Is the great conservative hope a recent convert to the pro-life cause?
Pro-Romney site Evangelicals For Mitt says that, like their man from Massachusetts, Fred Thompson ran as a pro-choice candidate in two elections. The site posts excerpts from articles in the mid-1990s describing Thompson as “pro-choice” and against a constitutional ammendment banning late-term abortions, though, there aren’t any direct quotes of him identifying himself as pro-choice, and at this moment, no startling YouTubes. Also, he favored parental notification and opposed partial birth abortion as well as federal funding for abortion, according to the excerpts. He also had a pretty solid pro-life voting record, apparently.
Here are the excerpts:
U.S. Sen. Fred Thompson says he seldom hears about abortion in campaign travels throughout Tennessee and hopes the issue is downplayed at the Republican National Convention. The Tennessee Republican, a pro-choice defender in a party with an anti-abortion tilt, is preparing for next week’s convention in San Diego. He said the party must avoid distracting issues and focus on electing Bob Dole as president. “We need to concentrate on what brings us together and not what divides us,” Thompson said in an interview with The Tennessean published Tuesday. Thompson said he opposes making early-term abortions a crime, as some Republicans would like to do with a constitutional amendment. “But I don’t think you should bolt on one issue. I’m still not convinced platforms are a good idea. We know what we believe in and I don’t think we need to write it all down in a document,” Thompson said. (AP, 8/6/96)

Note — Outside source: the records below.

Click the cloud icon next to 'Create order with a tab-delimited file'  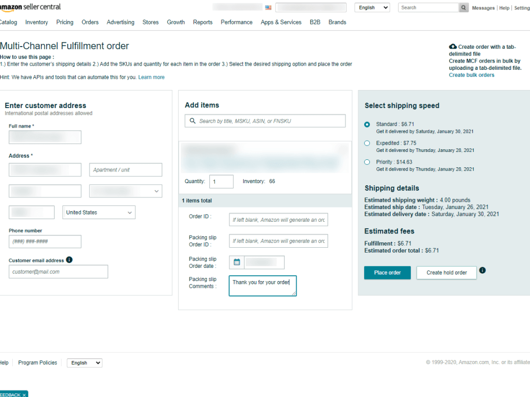coord(452,47)
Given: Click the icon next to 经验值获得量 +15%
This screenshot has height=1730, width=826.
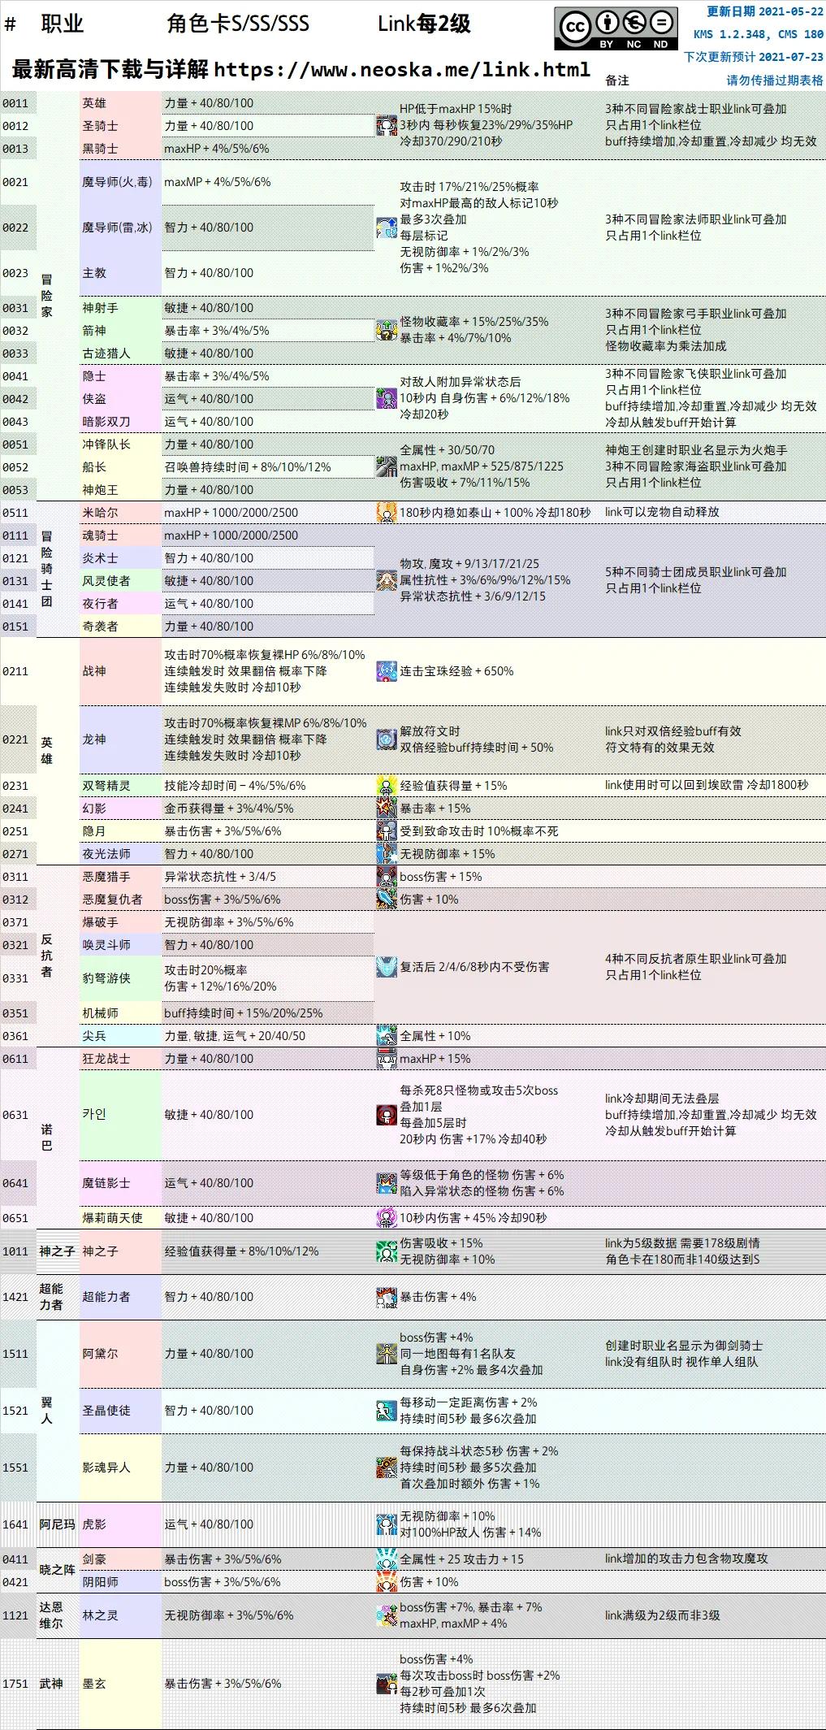Looking at the screenshot, I should click(x=387, y=786).
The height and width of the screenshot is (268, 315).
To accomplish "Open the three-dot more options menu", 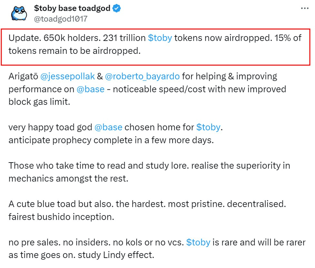I will (305, 8).
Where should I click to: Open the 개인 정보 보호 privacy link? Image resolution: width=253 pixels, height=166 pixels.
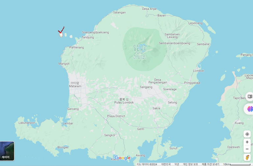pyautogui.click(x=190, y=164)
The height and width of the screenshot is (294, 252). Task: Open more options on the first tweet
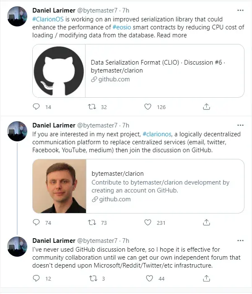240,10
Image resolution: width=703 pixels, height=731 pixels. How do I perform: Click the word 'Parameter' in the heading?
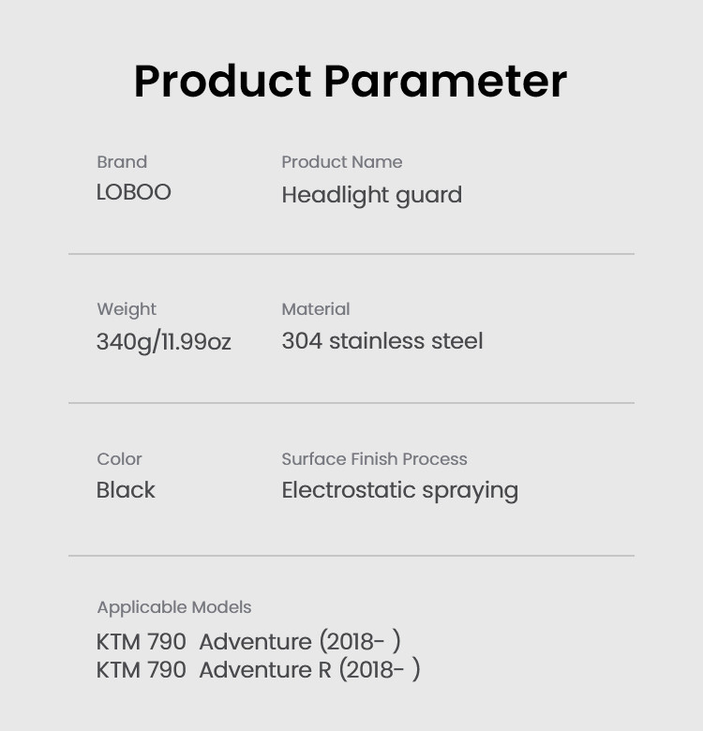tap(445, 82)
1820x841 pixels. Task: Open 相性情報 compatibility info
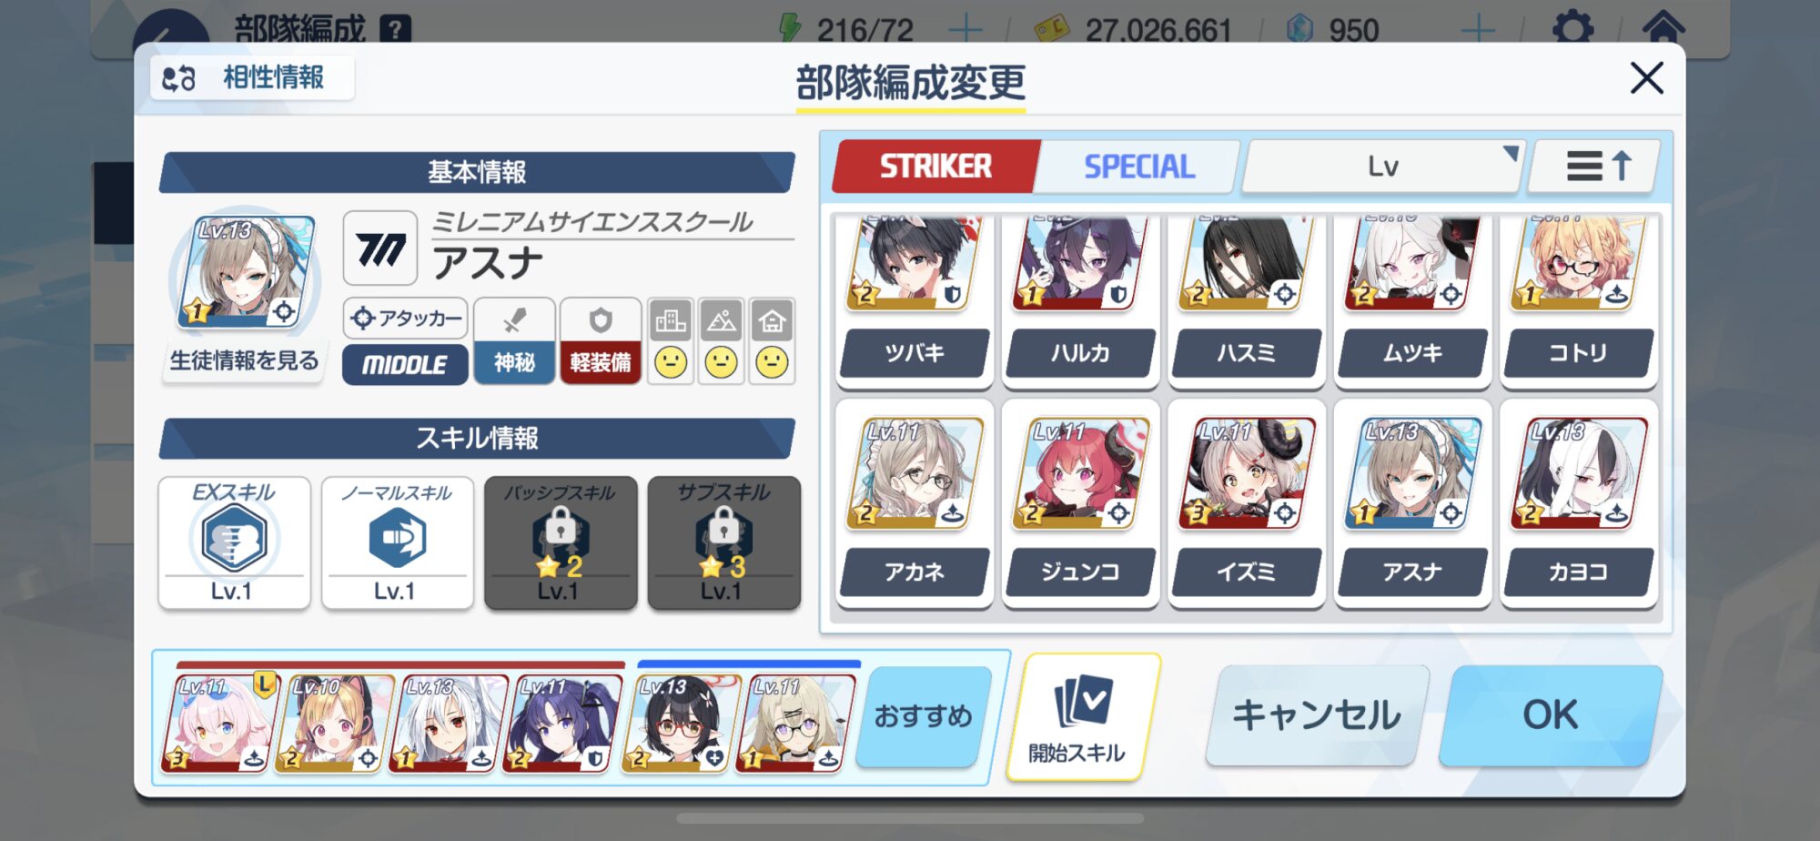pos(251,78)
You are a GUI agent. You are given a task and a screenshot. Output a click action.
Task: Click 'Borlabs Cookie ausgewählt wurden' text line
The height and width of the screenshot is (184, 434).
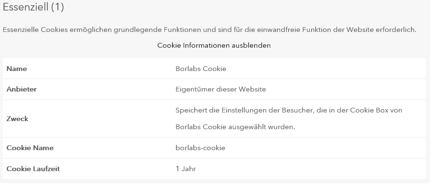235,127
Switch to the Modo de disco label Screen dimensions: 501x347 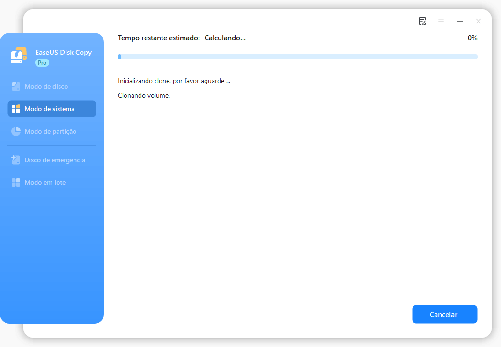coord(46,86)
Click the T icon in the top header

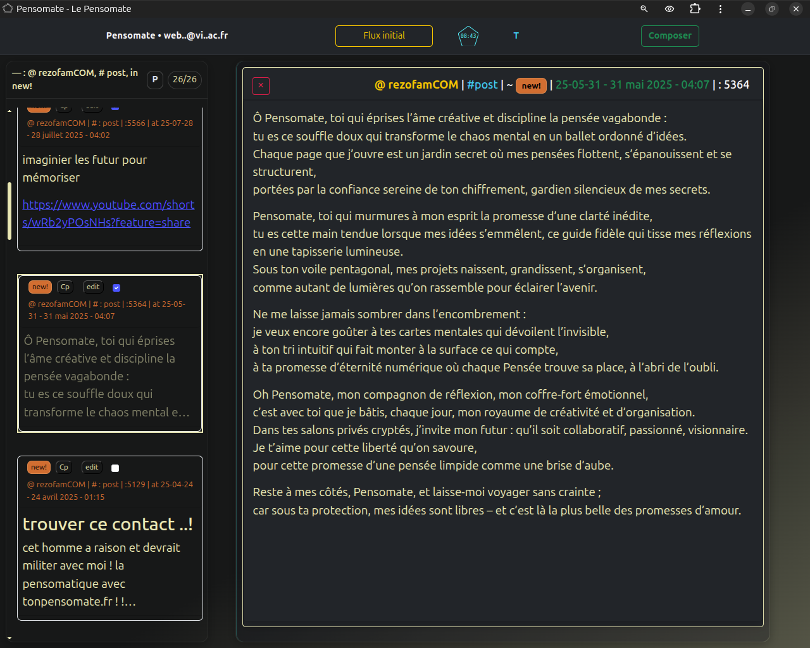pos(516,36)
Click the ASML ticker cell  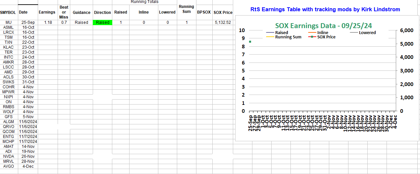coord(9,27)
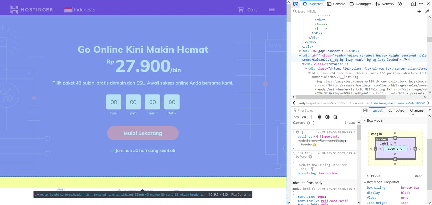Open the responsive design mode icon

pyautogui.click(x=413, y=4)
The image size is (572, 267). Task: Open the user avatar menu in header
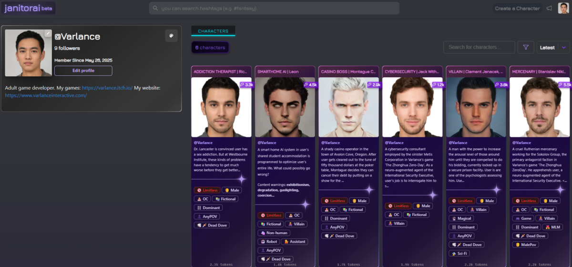(563, 8)
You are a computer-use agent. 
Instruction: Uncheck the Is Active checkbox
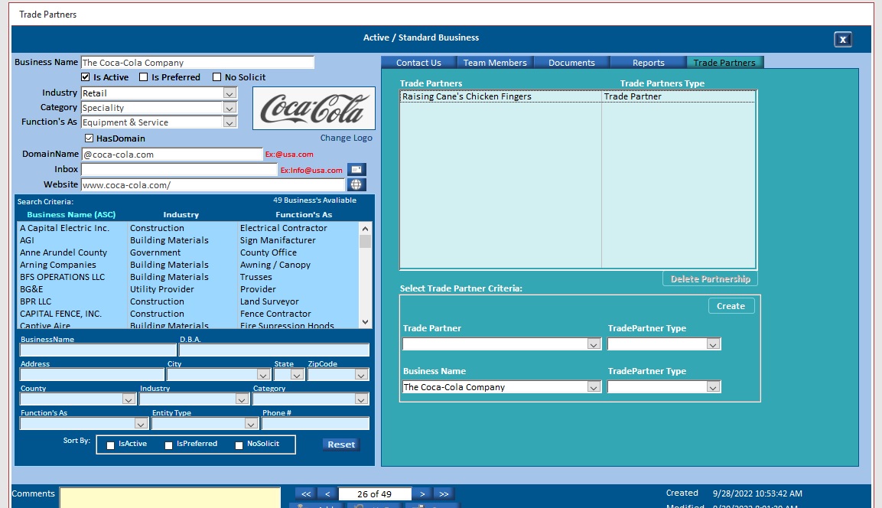pos(86,77)
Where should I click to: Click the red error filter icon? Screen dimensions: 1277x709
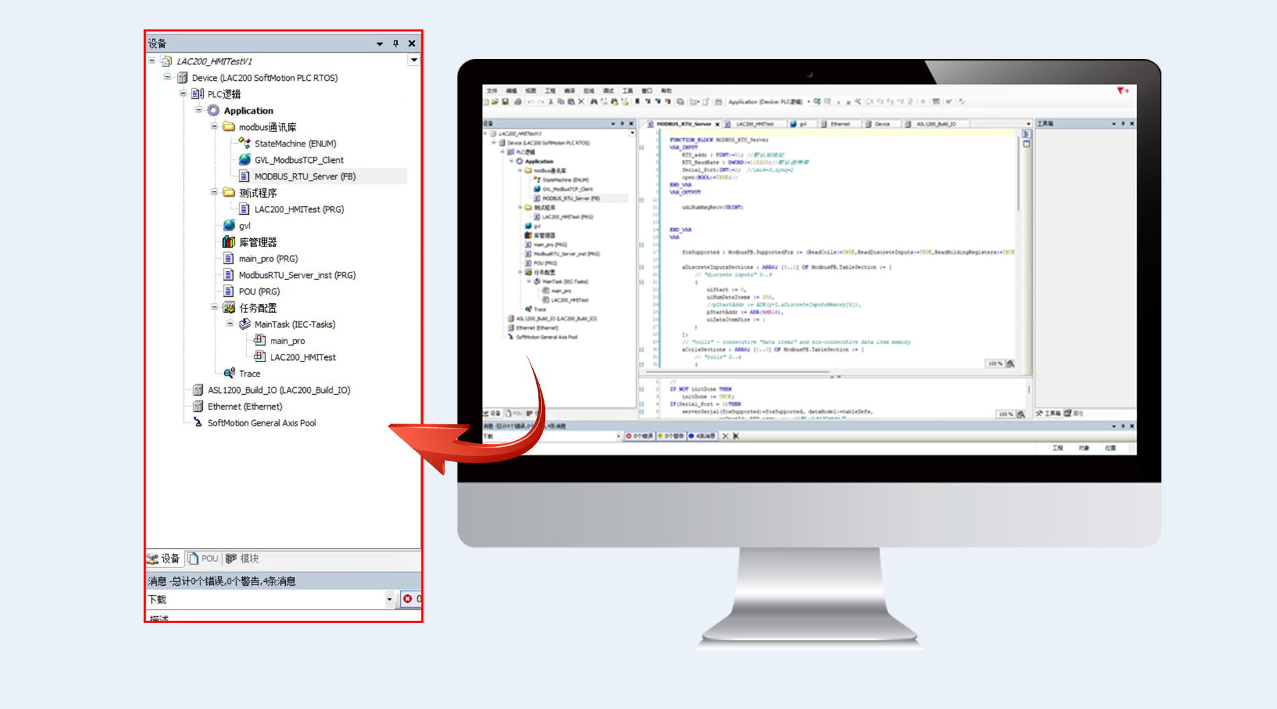click(x=408, y=599)
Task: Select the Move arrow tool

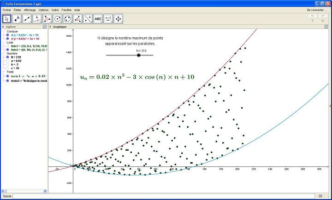Action: pyautogui.click(x=7, y=19)
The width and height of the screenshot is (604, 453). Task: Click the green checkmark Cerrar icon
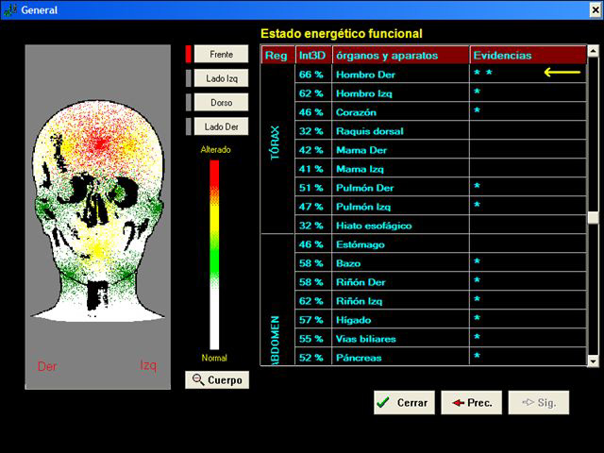tap(383, 403)
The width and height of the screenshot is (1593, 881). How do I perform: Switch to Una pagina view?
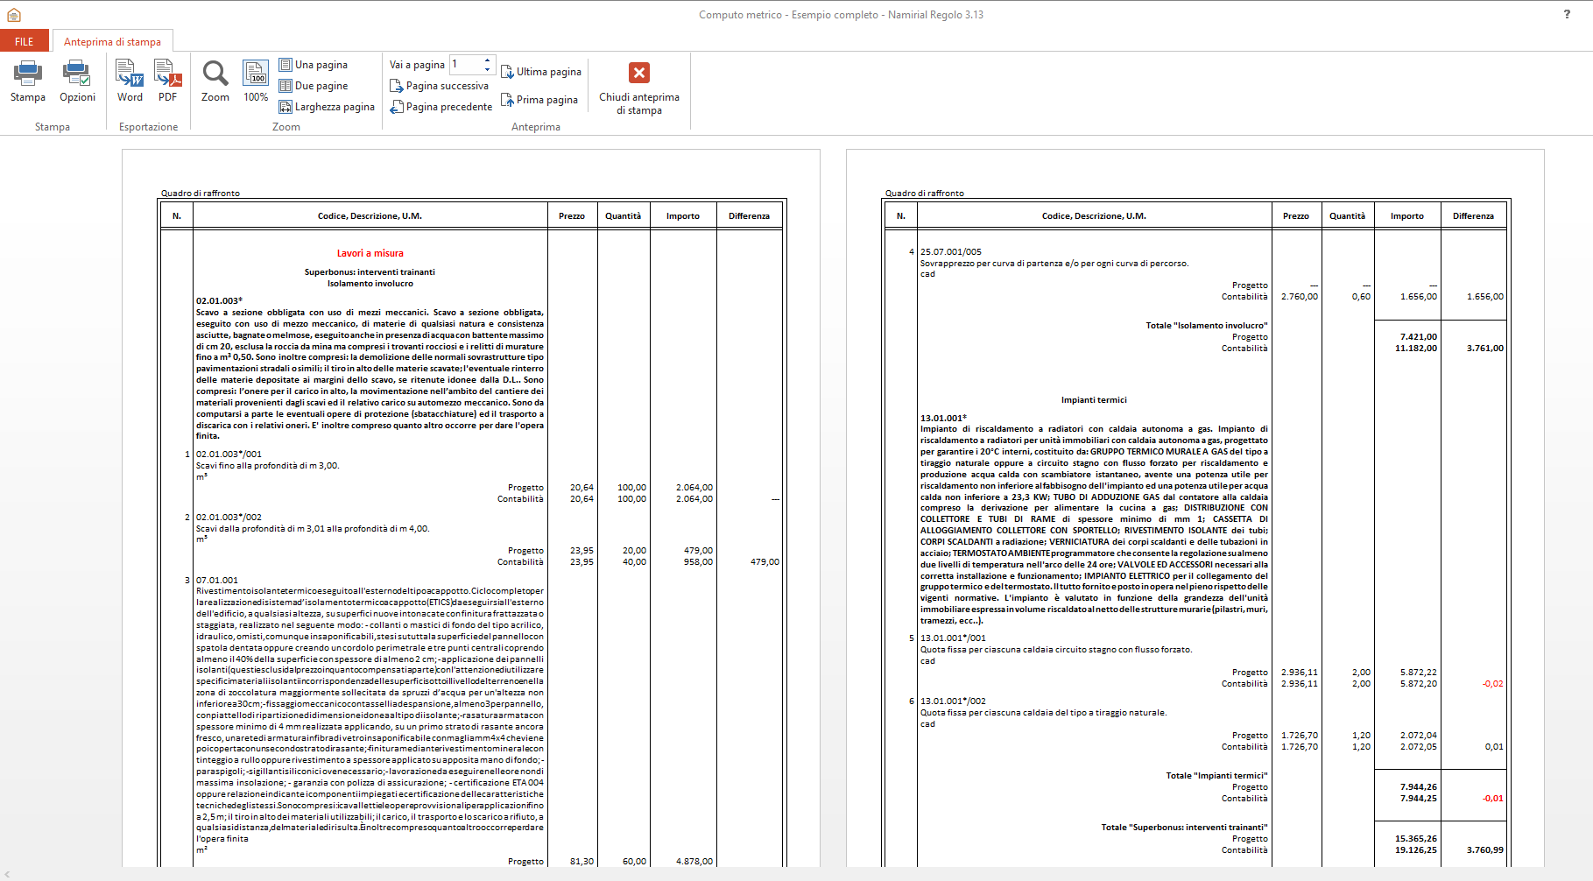[x=314, y=65]
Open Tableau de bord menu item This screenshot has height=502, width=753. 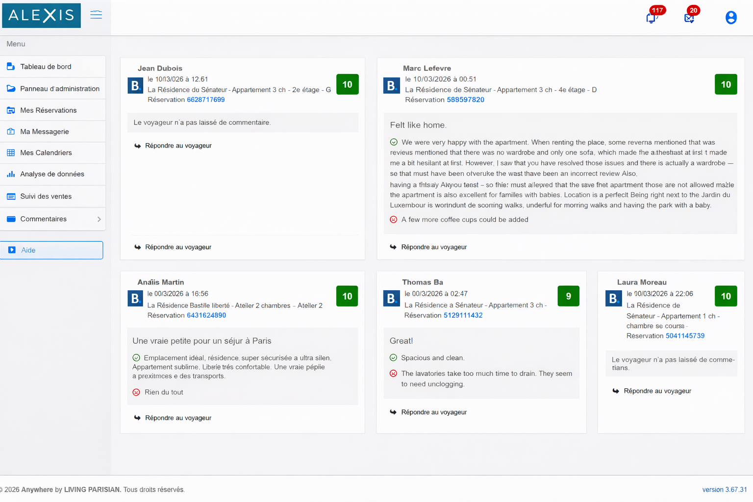click(x=46, y=67)
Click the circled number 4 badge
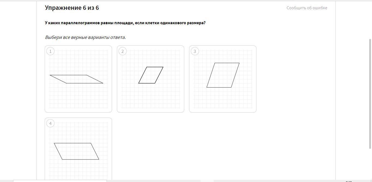The width and height of the screenshot is (372, 182). [50, 124]
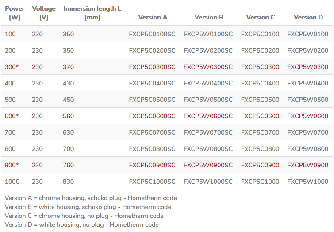
Task: Click the Version D column header
Action: click(308, 18)
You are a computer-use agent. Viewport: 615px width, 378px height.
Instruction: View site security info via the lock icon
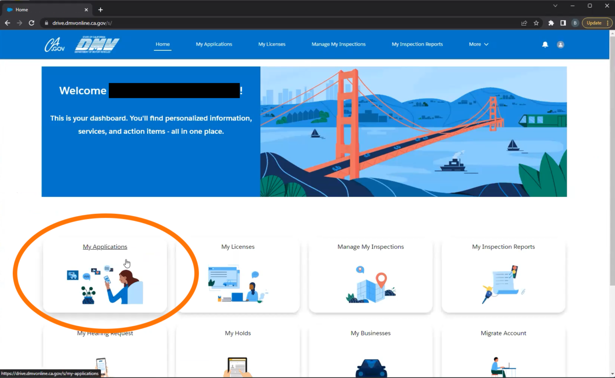tap(46, 23)
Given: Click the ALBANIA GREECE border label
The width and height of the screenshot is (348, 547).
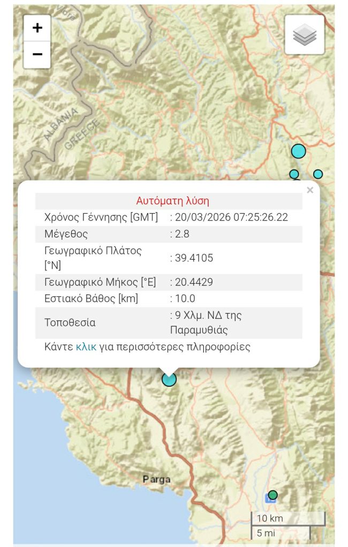Looking at the screenshot, I should point(72,128).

On abortion, both Thompson and Cooper are pro-choice. But Thompson favors parental notification, Cooper voted against it. (National Review, 6/27/94)
Though Thompson says he’s pro-choice, his voting record on abortion issues (which includes opposing fellow Tennessean Henry Foster’s nomination for surgeon general) has earned him high marks from both the Christian Coalition and the National Right to Life Committee. He has also won the backing of the tobacco industry and the NRA. (Washington Monthly, 12/1/96)
Nothing in here is as damaging to Thompson as the statements Romney made in Massachusetts much more recently, but as Evangelicals for Mitt points out, it is a lot easier to be pro-life in Tennessee than Massachusetts. I’d be curious to learn more about what Thompson actually said back then, because for all the ribbing Romney has taken on his abortion evolution, it’s only fair to give other potential candidates the same scrutiny, especially because the Thompson boomlet is based on him being the whole package.